* [EXTRACT TO READ]:
A small white and red church is seen in a lush and hilly stretch of land.
A cemetery known for the many prominent narco-traffickers who are buried there sits on a hilltop in Santiago De Los Caballeros, in Mexico’s in Sinaloa state.

Until very recently, small-time, self-employed farmers like José formed the backbone of the opium and marijuana industries. (This status quo has been upended in recent years as widespread legalization of marijuana in the United States and the introduction of synthetic opioids like fentanyl into the heroin supply have caused prices of both crops to plummet.)

As in any good capitalist system, farmers did most of the work, and were exposed to the most risk at the hand of the state. It pays well, better than most legal work; but by the time a stamp of heroin or a dime bag of weed has been sold on the streets of New York or Philadelphia, only about 1% of the total profits find their way back to the farmer.

The real profits, the billions of dollars that flow from the street sales to the money launderers to the front companies and bank accounts of traffickers, don’t trickle all the way down to little villages nestled in the mountains of Sinaloa or Guerrerro, or to the streets of the border towns through which the drugs pass on their way north. But it’s on the heads of these small-timers that most of the violence of the drug war falls.

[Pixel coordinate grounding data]
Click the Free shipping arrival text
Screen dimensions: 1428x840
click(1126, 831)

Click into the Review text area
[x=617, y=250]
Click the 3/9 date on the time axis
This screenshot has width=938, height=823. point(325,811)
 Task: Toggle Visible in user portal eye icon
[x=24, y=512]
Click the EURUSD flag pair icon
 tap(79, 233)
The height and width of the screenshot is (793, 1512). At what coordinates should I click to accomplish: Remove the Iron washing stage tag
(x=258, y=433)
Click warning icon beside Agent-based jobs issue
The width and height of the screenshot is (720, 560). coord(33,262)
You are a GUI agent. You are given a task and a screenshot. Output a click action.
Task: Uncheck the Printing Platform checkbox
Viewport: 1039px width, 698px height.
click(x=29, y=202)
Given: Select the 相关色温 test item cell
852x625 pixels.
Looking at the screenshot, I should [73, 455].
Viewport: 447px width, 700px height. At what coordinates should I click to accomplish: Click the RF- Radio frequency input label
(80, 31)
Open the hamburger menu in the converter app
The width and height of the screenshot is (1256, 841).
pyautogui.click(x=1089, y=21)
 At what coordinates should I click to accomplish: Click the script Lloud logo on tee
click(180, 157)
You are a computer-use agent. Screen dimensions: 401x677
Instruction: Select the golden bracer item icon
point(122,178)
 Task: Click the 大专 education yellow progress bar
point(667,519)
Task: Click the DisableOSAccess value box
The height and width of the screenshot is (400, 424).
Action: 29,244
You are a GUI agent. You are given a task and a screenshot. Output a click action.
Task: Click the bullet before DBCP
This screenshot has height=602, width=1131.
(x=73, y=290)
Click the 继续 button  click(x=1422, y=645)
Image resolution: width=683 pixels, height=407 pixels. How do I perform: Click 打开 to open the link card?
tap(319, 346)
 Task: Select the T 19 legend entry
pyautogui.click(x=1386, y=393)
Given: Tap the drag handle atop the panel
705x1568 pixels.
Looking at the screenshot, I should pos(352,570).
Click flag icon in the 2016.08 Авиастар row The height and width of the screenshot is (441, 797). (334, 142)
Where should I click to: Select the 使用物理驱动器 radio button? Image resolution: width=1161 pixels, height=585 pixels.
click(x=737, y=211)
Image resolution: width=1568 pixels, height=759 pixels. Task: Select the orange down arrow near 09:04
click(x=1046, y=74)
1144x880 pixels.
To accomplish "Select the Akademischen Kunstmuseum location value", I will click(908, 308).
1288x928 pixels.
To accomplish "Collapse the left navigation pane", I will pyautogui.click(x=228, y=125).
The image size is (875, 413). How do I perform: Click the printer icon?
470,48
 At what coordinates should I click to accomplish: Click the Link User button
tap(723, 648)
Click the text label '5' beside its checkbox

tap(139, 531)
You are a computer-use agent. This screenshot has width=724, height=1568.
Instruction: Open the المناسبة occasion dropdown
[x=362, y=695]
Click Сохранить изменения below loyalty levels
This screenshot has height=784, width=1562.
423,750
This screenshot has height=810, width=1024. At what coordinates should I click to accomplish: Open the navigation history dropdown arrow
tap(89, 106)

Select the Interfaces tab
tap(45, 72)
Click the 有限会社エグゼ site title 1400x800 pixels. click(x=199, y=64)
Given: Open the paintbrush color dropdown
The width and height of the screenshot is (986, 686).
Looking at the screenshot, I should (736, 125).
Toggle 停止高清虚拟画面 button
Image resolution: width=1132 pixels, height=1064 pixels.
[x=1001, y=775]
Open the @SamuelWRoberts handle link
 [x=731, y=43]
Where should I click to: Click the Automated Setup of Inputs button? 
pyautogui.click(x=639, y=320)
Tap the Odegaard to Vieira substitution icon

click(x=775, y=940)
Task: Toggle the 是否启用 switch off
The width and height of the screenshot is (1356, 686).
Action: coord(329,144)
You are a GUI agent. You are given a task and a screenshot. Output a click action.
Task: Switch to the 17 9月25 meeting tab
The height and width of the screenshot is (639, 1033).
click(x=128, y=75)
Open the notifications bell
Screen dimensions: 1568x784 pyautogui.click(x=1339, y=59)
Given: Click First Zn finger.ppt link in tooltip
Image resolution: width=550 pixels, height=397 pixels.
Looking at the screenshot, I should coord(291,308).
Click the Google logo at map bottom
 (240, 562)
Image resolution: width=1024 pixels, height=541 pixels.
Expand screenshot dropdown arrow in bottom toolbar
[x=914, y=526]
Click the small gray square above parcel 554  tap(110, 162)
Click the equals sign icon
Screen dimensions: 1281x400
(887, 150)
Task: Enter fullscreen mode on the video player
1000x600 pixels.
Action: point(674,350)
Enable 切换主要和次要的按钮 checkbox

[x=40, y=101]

* [REQUIREMENT]: According to the text about Sinaloa's drug farmers, why has the old setup, with small self-employed farmers as the backbone of the opium and marijuana industries, been upended in recent years?

* [EXPECTED ANSWER]: Widespread legalization of marijuana in the United States and the introduction of synthetic opioids like fentanyl into the heroin supply have caused the prices of both crops to plummet.